Question 1

What is an AI agent, and how does it differ from a single LLM call?

Accepted Answer

An agent is an LLM placed in a loop where it reasons, chooses and calls tools or actions, observes the results, and repeats until a goal is met, rather than producing one response and stopping. The key differences are autonomy, tool use, memory and state, and multi-step control flow driven by the model's own decisions.

Question 2

What is chain-of-thought prompting and when does it help?

Accepted Answer

Chain-of-thought (CoT) prompting instructs the model to write out intermediate reasoning steps before producing a final answer, which improves accuracy on multi-step arithmetic, logic puzzles, and compositional questions. It is most impactful on models with at least ~10B parameters and on tasks where the answer space is large enough that guessing is hard.

Question 3

What is Chain-of-Thought prompting and how does it aid reasoning?

Accepted Answer

Chain-of-Thought prompting asks the model to generate intermediate reasoning steps before its final answer, either via examples or instructions like think step by step. Producing intermediate steps lets the model decompose multi-step problems and conditions the final answer on its own reasoning, improving accuracy on arithmetic, logic, and multi-hop tasks.

Question 4

What is a context window in an LLM and why does its size matter?

Accepted Answer

The context window is the maximum number of tokens an LLM can attend to in a single forward pass — both the input prompt and the model's own generated output count toward this limit. Its size determines how much prior text influences each prediction, sets a hard ceiling on document length and conversation history, and drives memory and compute costs that scale quadratically with sequence length under standard attention.

Question 5

Why is cosine similarity preferred over Euclidean distance for comparing text vectors?

◆ **EXCERPTED RECORDS**:
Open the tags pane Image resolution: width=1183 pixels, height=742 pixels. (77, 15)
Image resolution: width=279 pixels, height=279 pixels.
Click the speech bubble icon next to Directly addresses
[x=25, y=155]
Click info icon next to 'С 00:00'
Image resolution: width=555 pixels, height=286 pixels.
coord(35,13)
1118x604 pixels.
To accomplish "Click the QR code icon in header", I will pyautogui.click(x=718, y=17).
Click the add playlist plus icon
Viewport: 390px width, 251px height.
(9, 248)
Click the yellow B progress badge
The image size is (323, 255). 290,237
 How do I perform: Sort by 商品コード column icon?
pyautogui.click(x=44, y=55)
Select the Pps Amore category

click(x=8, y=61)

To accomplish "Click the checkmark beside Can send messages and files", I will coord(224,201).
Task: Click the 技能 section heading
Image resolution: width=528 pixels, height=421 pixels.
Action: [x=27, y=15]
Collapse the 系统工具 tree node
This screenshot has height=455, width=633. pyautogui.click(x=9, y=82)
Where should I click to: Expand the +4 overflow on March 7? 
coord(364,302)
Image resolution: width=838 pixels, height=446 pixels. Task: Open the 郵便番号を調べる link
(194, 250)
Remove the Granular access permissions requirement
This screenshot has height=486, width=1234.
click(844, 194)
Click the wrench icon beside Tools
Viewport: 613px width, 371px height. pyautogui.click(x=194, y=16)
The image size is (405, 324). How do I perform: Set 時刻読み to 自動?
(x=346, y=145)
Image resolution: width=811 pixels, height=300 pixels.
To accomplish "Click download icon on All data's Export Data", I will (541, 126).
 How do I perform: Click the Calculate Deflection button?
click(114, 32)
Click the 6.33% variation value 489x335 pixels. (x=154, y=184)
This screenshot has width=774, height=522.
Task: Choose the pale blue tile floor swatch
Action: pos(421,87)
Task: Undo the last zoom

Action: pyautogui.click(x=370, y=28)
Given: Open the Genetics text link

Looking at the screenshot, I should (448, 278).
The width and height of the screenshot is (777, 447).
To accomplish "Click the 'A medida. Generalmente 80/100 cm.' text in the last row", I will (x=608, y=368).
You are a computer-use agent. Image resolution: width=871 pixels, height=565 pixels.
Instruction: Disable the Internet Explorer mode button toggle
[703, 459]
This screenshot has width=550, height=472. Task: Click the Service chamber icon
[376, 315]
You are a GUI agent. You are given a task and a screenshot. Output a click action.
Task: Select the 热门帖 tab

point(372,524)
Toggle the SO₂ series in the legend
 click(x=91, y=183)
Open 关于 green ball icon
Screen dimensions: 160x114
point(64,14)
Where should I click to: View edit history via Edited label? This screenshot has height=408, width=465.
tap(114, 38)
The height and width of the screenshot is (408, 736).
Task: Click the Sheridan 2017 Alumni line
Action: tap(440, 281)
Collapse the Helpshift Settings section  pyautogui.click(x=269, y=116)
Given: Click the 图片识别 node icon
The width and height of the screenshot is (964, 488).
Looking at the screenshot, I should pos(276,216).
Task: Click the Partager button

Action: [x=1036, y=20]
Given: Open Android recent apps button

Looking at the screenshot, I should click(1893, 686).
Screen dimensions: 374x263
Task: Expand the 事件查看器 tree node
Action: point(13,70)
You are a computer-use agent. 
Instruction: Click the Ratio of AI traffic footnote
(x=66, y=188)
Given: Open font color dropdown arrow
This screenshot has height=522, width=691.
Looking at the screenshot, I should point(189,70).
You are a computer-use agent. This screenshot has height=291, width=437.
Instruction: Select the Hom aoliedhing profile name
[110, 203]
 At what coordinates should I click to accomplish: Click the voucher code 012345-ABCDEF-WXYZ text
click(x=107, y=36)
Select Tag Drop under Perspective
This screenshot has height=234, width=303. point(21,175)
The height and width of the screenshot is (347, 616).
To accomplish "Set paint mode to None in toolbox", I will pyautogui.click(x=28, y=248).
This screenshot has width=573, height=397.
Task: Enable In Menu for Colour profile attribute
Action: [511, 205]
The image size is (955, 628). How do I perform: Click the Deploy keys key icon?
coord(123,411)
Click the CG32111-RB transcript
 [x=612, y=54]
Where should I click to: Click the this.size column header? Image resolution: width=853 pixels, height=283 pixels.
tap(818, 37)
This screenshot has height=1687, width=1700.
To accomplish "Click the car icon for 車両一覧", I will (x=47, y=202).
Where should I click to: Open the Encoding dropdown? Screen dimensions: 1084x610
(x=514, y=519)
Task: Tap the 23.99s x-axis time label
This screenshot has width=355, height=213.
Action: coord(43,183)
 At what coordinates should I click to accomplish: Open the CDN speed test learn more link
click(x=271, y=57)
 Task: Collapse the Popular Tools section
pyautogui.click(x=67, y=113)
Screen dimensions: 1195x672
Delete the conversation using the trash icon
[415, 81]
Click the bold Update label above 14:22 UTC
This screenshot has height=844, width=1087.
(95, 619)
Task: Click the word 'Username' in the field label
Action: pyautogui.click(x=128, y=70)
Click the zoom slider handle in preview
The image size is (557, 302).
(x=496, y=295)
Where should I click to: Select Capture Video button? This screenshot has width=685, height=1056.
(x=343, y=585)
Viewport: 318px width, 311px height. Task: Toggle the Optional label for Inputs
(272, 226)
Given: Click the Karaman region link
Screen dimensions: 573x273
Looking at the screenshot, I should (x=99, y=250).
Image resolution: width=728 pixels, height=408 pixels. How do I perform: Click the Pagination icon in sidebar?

◆ **EXERCISE 1**: Please repeat the part of the LLM question-and-answer text starting at "An agent is" and ending at "guessing is hard.".
◆ **EXERCISE 2**:
Answer these questions from the LLM question-and-answer text.
(a) An agent keeps repeating its loop until what happens?
(b) Chain-of-thought prompting has the most impact on models with at least about how many parameters?
(c) Which two things count toward the context window limit?

◆ **EXERCISE OUTPUT 1**:
An agent is an LLM placed in a loop where it reasons, chooses and calls tools or actions, observes the results, and repeats until a goal is met, rather than producing one response and stopping. The key differences are autonomy, tool use, memory and state, and multi-step control flow driven by the model's own decisions.

Question 2

What is chain-of-thought prompting and when does it help?

Accepted Answer

Chain-of-thought (CoT) prompting instructs the model to write out intermediate reasoning steps before producing a final answer, which improves accuracy on multi-step arithmetic, logic puzzles, and compositional questions. It is most impactful on models with at least ~10B parameters and on tasks where the answer space is large enough that guessing is hard.

◆ **EXERCISE OUTPUT 2**:
(a) Until a goal is met.
(b) About 10B parameters.
(c) The input prompt and the model's own generated output.